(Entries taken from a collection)
************

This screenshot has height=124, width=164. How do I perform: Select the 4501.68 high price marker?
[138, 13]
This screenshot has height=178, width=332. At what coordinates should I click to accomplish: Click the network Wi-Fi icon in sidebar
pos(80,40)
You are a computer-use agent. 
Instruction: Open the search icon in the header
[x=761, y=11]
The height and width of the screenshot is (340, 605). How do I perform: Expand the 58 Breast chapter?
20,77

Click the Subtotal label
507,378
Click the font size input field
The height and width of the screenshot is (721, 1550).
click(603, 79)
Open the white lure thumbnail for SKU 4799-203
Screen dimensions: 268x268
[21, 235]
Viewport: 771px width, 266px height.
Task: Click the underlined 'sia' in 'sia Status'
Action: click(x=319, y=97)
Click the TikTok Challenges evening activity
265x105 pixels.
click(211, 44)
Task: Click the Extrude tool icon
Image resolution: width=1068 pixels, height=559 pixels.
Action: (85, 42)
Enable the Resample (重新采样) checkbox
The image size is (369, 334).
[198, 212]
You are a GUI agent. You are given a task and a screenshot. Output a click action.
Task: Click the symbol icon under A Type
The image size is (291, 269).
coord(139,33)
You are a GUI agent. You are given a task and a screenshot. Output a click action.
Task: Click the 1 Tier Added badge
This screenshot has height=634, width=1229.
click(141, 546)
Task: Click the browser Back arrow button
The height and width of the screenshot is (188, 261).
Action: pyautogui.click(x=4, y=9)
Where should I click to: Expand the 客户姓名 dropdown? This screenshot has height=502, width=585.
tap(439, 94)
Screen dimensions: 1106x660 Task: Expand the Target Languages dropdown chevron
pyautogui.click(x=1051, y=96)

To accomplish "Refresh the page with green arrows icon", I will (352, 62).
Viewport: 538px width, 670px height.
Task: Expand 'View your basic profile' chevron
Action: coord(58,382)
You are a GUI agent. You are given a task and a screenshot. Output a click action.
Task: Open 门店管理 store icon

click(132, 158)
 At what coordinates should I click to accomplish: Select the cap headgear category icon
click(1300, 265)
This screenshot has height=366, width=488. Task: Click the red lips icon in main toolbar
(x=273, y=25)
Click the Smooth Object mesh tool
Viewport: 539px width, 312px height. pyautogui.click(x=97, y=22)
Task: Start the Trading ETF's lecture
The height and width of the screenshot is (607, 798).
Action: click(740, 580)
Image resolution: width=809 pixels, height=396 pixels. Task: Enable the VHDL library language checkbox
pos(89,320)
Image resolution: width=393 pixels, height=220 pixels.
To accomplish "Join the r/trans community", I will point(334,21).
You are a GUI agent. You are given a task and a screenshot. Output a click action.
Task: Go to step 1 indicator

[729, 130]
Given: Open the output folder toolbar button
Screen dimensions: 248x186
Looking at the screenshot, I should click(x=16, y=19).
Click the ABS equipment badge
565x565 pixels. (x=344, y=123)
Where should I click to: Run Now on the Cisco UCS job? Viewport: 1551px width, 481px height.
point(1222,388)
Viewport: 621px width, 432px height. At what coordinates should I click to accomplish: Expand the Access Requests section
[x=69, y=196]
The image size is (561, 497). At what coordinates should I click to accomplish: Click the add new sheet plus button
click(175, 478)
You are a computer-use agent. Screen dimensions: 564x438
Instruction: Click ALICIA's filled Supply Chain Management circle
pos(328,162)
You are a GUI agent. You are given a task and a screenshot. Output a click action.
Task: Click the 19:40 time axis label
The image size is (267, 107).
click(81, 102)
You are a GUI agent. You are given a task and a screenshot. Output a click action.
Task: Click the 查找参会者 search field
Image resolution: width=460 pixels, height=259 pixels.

************

**TASK:** Each of the records shown above needs to be repeated exactly.

**SOLUTION FOR THIS PROBLEM:**
This screenshot has height=124, width=164. How do I perform: Select the 4501.68 high price marker?
[138, 13]
This screenshot has height=178, width=332. At what coordinates should I click to accomplish: Click the network Wi-Fi icon in sidebar
pos(80,40)
You are a computer-use agent. 
Instruction: Open the search icon in the header
[x=761, y=11]
The height and width of the screenshot is (340, 605). How do I perform: Expand the 58 Breast chapter?
20,77

Click the Subtotal label
507,378
Click the font size input field
The height and width of the screenshot is (721, 1550).
click(603, 79)
Open the white lure thumbnail for SKU 4799-203
Screen dimensions: 268x268
[21, 235]
Viewport: 771px width, 266px height.
Task: Click the underlined 'sia' in 'sia Status'
Action: click(x=319, y=97)
Click the TikTok Challenges evening activity
265x105 pixels.
click(211, 44)
Task: Click the Extrude tool icon
Image resolution: width=1068 pixels, height=559 pixels.
Action: (85, 42)
Enable the Resample (重新采样) checkbox
The image size is (369, 334).
[198, 212]
You are a GUI agent. You are given a task and a screenshot. Output a click action.
Task: Click the symbol icon under A Type
The image size is (291, 269).
coord(139,33)
You are a GUI agent. You are given a task and a screenshot. Output a click action.
Task: Click the 1 Tier Added badge
This screenshot has height=634, width=1229.
click(141, 546)
Task: Click the browser Back arrow button
The height and width of the screenshot is (188, 261).
Action: pyautogui.click(x=4, y=9)
Where should I click to: Expand the 客户姓名 dropdown? This screenshot has height=502, width=585.
tap(439, 94)
Screen dimensions: 1106x660 Task: Expand the Target Languages dropdown chevron
pyautogui.click(x=1051, y=96)

To accomplish "Refresh the page with green arrows icon", I will (352, 62).
Viewport: 538px width, 670px height.
Task: Expand 'View your basic profile' chevron
Action: coord(58,382)
You are a GUI agent. You are given a task and a screenshot. Output a click action.
Task: Open 门店管理 store icon

click(132, 158)
 At what coordinates should I click to accomplish: Select the cap headgear category icon
click(1300, 265)
This screenshot has height=366, width=488. Task: Click the red lips icon in main toolbar
(x=273, y=25)
Click the Smooth Object mesh tool
Viewport: 539px width, 312px height. pyautogui.click(x=97, y=22)
Task: Start the Trading ETF's lecture
The height and width of the screenshot is (607, 798).
Action: click(740, 580)
Image resolution: width=809 pixels, height=396 pixels. Task: Enable the VHDL library language checkbox
pos(89,320)
Image resolution: width=393 pixels, height=220 pixels.
To accomplish "Join the r/trans community", I will point(334,21).
You are a GUI agent. You are given a task and a screenshot. Output a click action.
Task: Go to step 1 indicator

[729, 130]
Given: Open the output folder toolbar button
Screen dimensions: 248x186
Looking at the screenshot, I should click(x=16, y=19).
Click the ABS equipment badge
565x565 pixels. (x=344, y=123)
Where should I click to: Run Now on the Cisco UCS job? Viewport: 1551px width, 481px height.
point(1222,388)
Viewport: 621px width, 432px height. At what coordinates should I click to accomplish: Expand the Access Requests section
[x=69, y=196]
The image size is (561, 497). At what coordinates should I click to accomplish: Click the add new sheet plus button
click(175, 478)
You are a computer-use agent. Screen dimensions: 564x438
Instruction: Click ALICIA's filled Supply Chain Management circle
pos(328,162)
You are a GUI agent. You are given a task and a screenshot. Output a click action.
Task: Click the 19:40 time axis label
The image size is (267, 107).
click(81, 102)
You are a GUI agent. You are given a task and a screenshot. Output a click action.
Task: Click the 查找参会者 search field
Image resolution: width=460 pixels, height=259 pixels.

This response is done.